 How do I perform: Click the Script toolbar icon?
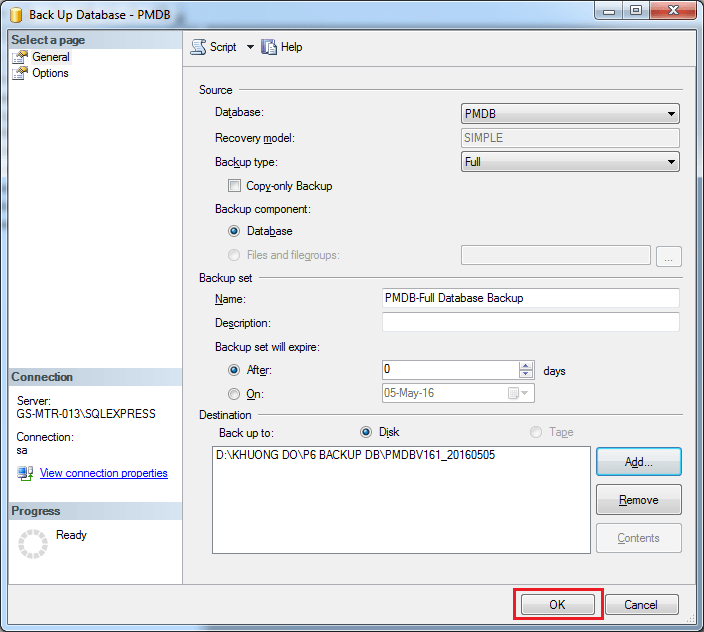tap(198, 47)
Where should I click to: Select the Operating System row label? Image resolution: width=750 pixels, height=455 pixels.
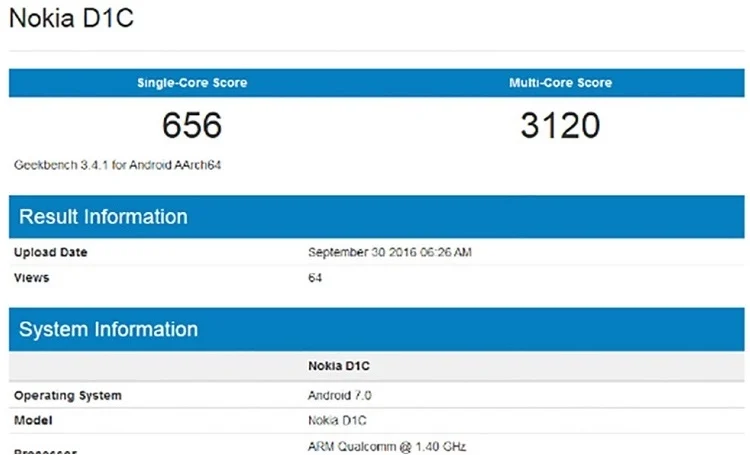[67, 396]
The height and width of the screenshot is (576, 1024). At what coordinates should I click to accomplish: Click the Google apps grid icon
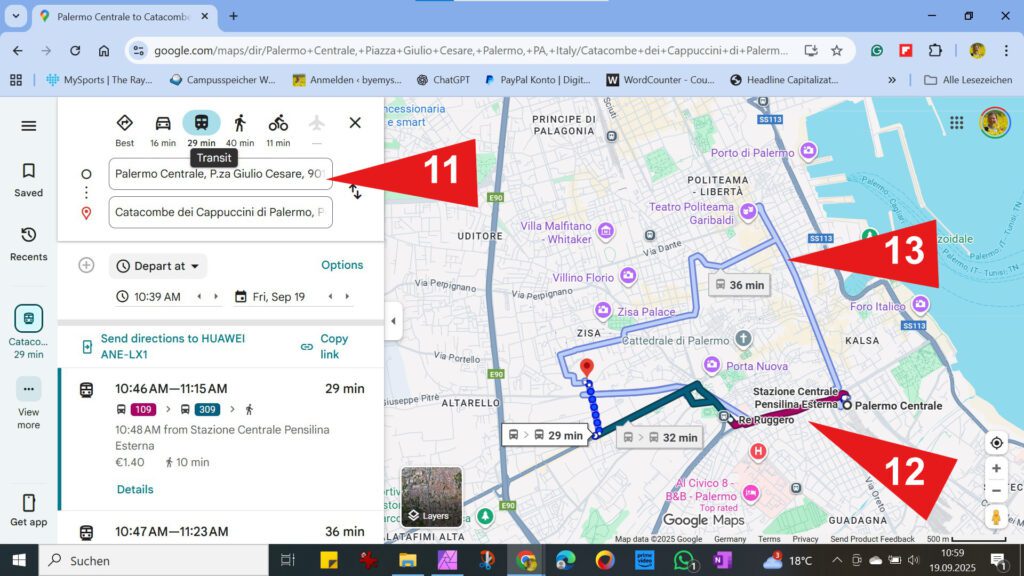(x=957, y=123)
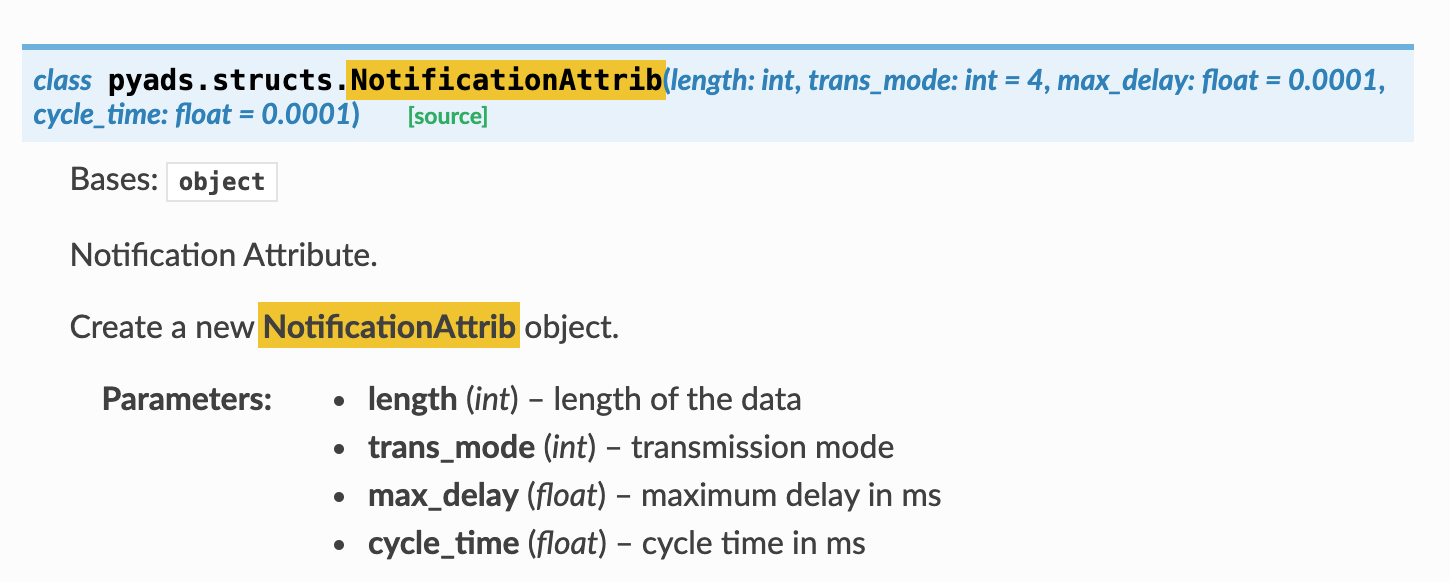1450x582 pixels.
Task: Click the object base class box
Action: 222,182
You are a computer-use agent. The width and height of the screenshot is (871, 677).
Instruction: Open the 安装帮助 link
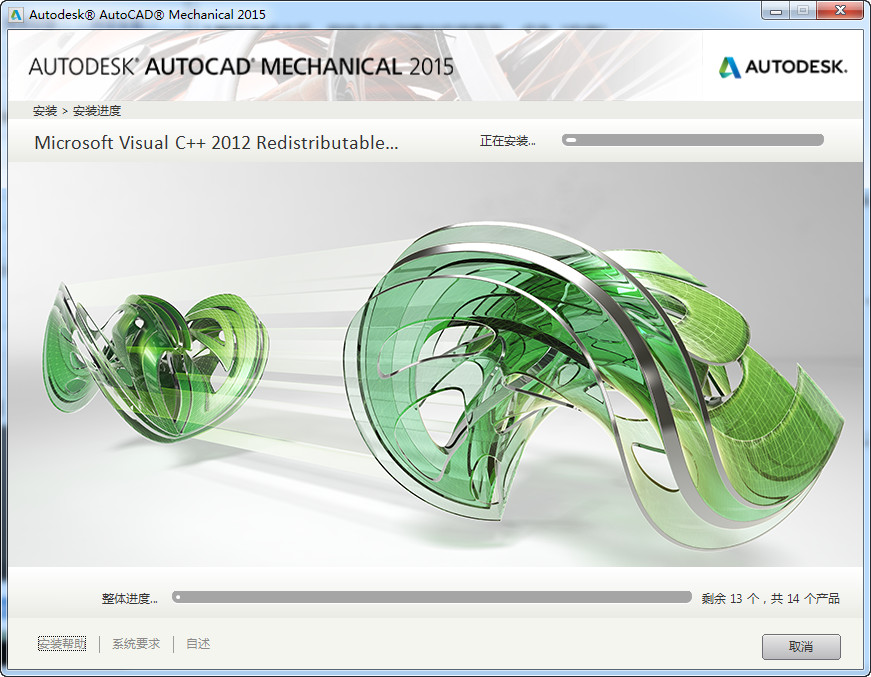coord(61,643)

:::

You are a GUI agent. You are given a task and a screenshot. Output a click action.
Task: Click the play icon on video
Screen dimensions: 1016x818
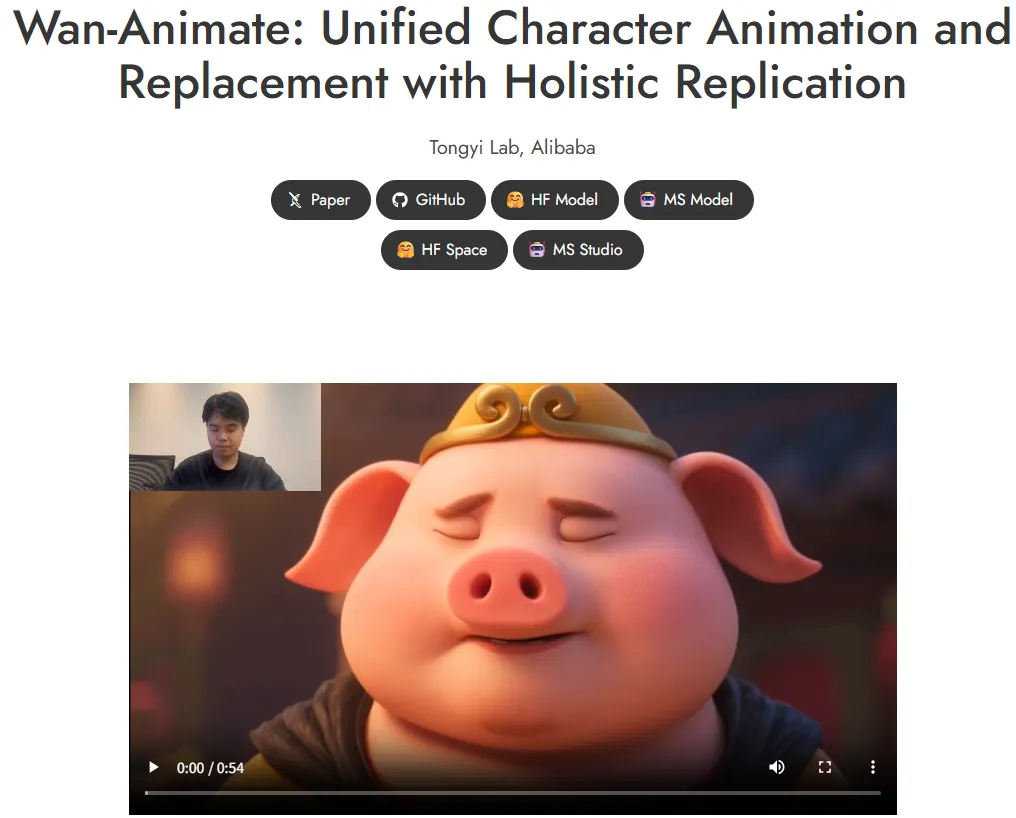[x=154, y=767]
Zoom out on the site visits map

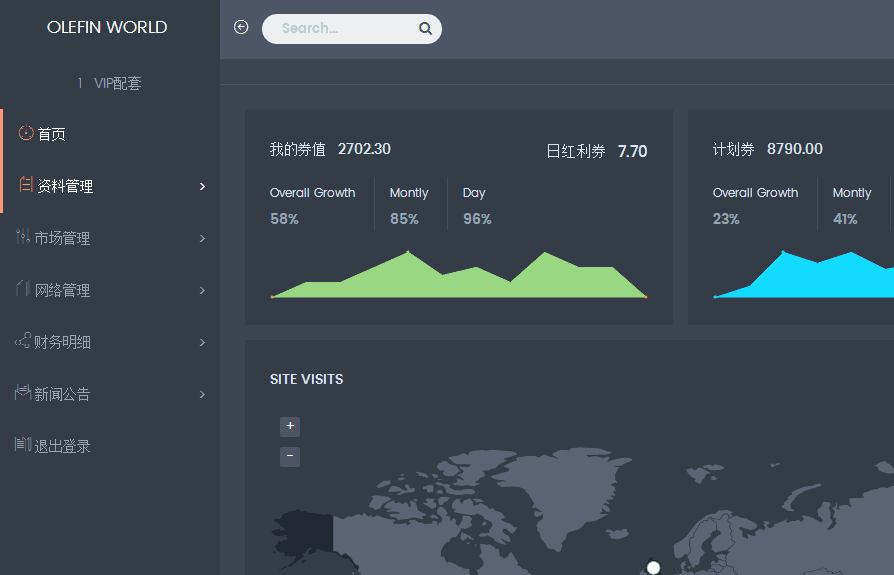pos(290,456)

:::

Work item: Each line of the data that contains "agent" belongs in the answer.

Task solution:
You are a computer-use agent. The width and height of the screenshot is (871, 677).
You are a GUI agent. You are given a task and a screenshot. Output a click action.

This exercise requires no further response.